■ Reading text:
********

Corso Italia festival

The Corso Italia street festival stays Italian, for now

It's fitting that, since the stretch of St. Clair between Dufferin and Lansdowne was the home to Toronto's first legal outdoor cafe, it should host a street festival. Outdoor cafes are nothing new here (even though city council once fought mightily against the concept that people might want to eat outdoors) and neither are street festivals, but you'd think that Corso Italia's street fest was like San Gennaro in New York City - that it had been going on for decades, or at least since the city poured out onto the street in 1982 to celebrate Italy's World Cup win.

Corso Italia festival

The Corso Italia Fiesta is, in fact, in its fourteenth year, which means that for much of its history it was held while St. Clair was a construction site as the streetcar right-of-way was built. Today, the raised concrete streetcar lane is a platform for kitchens and food trucks, an impromptu stage, and an extended curb for festival goers to sit on while it stores the midday heat on what often feels like the hottest weekend of the year.

********

■ Given problem A:
Write out the Corso Italia festival piece, everything from "The Corso Italia Fiesta" down to "of the year.".
■ Given problem B:
In the Corso Italia festival piece, which stretch of St. Clair was home to Toronto's first legal outdoor cafe?
■ Given problem C:
Continue the Corso Italia festival piece from where it stops.

■ Data section:

********

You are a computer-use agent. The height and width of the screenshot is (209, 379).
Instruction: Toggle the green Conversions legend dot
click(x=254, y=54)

********

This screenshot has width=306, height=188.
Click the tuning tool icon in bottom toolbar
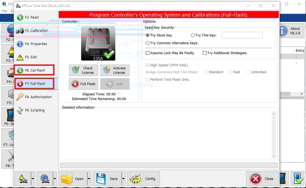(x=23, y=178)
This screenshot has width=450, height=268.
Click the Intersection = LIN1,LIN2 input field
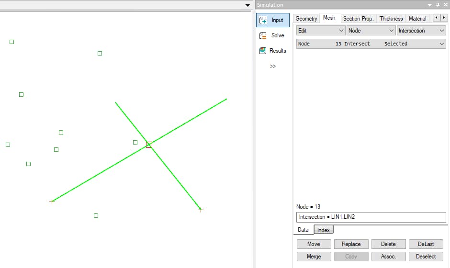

********

■ Answer A:
The Corso Italia Fiesta is, in fact, in its fourteenth year, which means that for much of its history it was held while St. Clair was a construction site as the streetcar right-of-way was built. Today, the raised concrete streetcar lane is a platform for kitchens and food trucks, an impromptu stage, and an extended curb for festival goers to sit on while it stores the midday heat on what often feels like the hottest weekend of the year.

■ Answer B:
The stretch between Dufferin and Lansdowne.

■ Answer C:
playing goal

The Corso Fiesta is also my local street festival, and as the neighbourhood changes, it evolves almost imperceptibly to note the changes. On the side streets, the older Italian families have been slowly selling up and moving on, and the character of the street has become more Portuguese and, lately, Latin American. Which means less gelato and veal sandwiches and more bifana and pupusas.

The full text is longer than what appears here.